Nouvelle crise en développement à l’horizon de l’économie mondiale: l’inflation. Vous savez, cette terrible situation qui, au cours des années 1970, a donné tellement de maux de tête aux économistes et aux capitaines d’industrie, lesquels en sont bien souvent également les chevaliers.


L’inflation est la hausse constante des prix. On sait que ces derniers augmentent toujours; il n’y a qu’à regarder le panier d’épicerie. Mais lorsque cette hausse est trop rapide ou trop accentuée (par exemple 5 % et plus), il appert que cela pose un problème majeur. Remarquez, si l’inflation ne touchait que les prix à la consommation, les experts s’en plaindraient probablement moins.


Mais là où le bât va blesser douloureusement, c’est dans les moyens qui seront déployés afin de la combattre. Première mesure facile: la hausse des taux d’intérêt, ce qui a pour effet de ralentir la circulation du capital et, ainsi, prévenir la surchauffe de l’activité économique. Deuxième mesure facile: le gel des salaires, car les salaires sont les seuls frais de production qui peuvent être comprimés, dixit Le Capital de Marx qui n’a pas toujours tort, tant s’en faut.

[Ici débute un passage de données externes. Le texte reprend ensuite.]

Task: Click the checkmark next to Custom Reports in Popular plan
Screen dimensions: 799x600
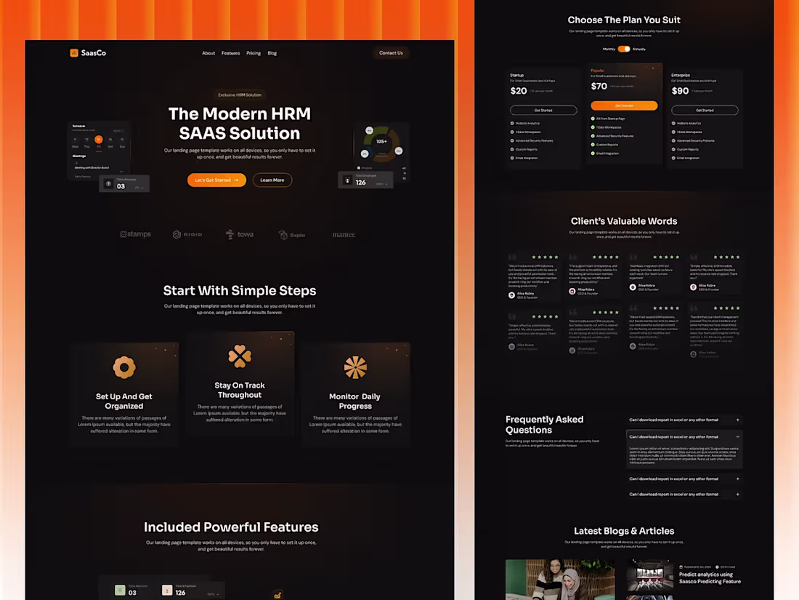Action: pyautogui.click(x=592, y=145)
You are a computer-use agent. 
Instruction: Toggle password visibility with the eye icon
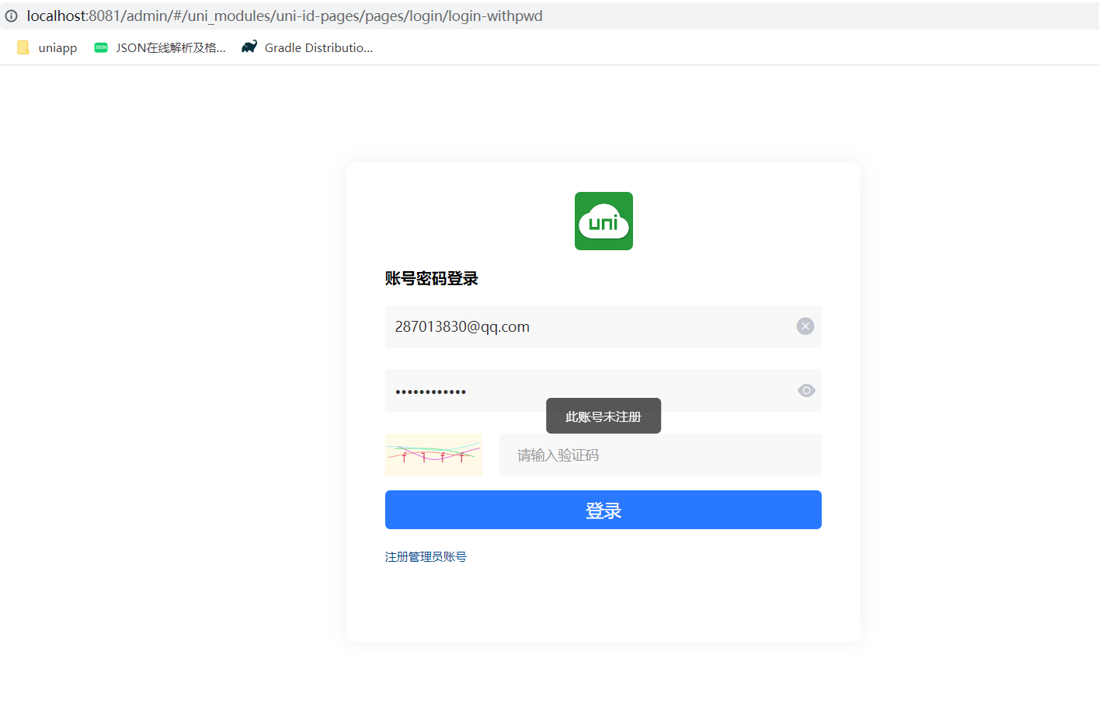pyautogui.click(x=806, y=391)
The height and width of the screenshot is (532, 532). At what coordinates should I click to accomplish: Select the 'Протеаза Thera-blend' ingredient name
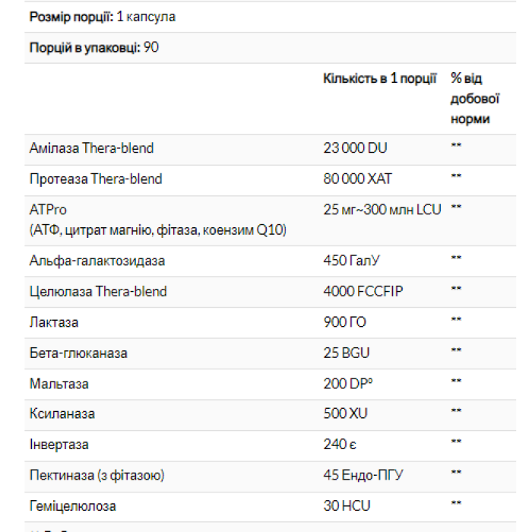[x=96, y=179]
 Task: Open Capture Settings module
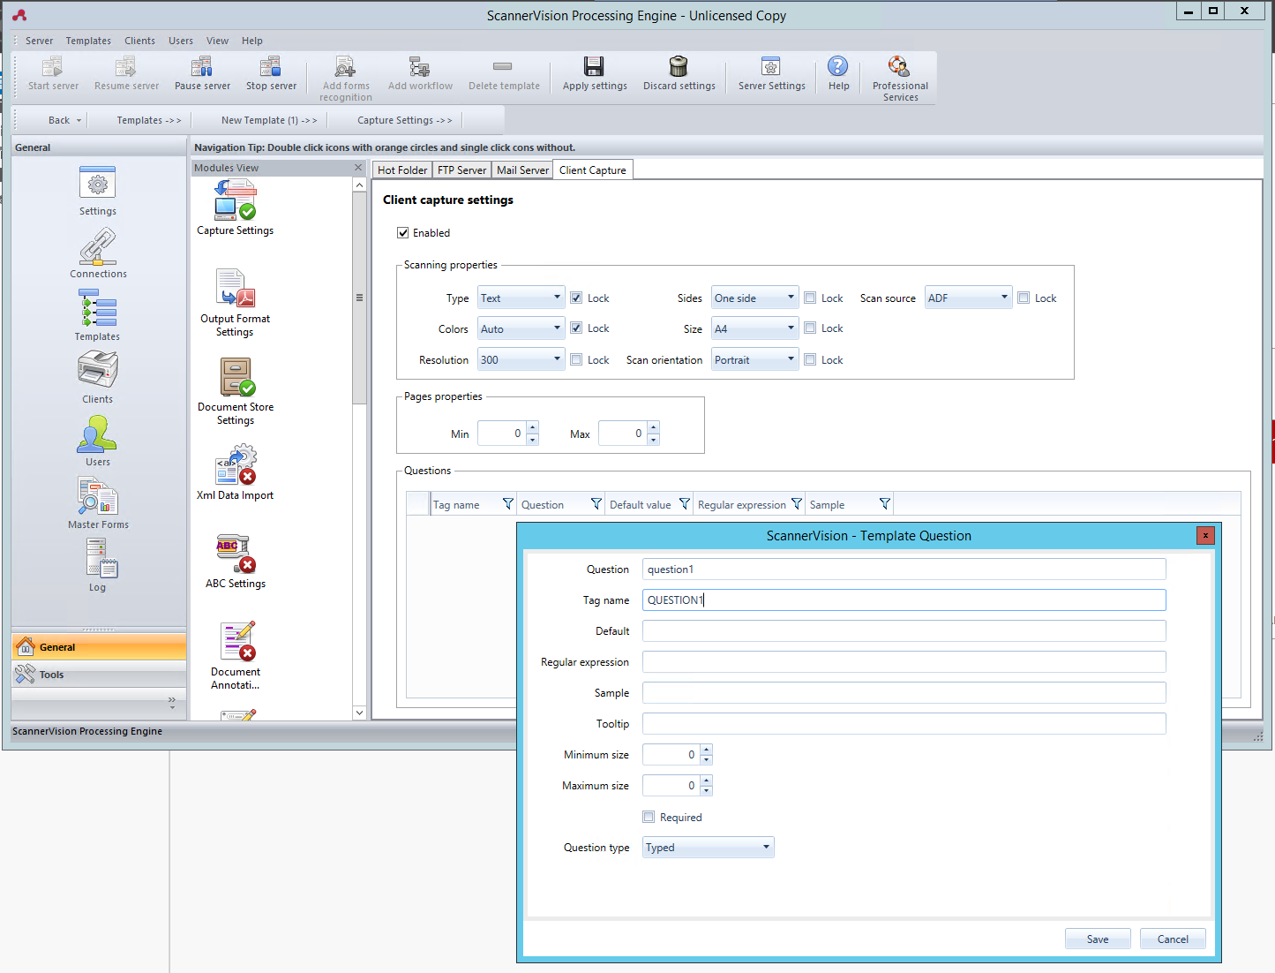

Bref, si vous êtes un travailleur et que vous avez des dettes, comme une hypothèque ou des emprunts à rembourser, vous allez écoper des deux manières: il vous en coûtera plus cher pour vivre à cause des taux d’intérêt augmentés et vous gagnerez relativement moins d’argent, lorsqu’on aura fixé les salaires.


En d’autres termes, vous l’aurez dans l’os en tombant dessus.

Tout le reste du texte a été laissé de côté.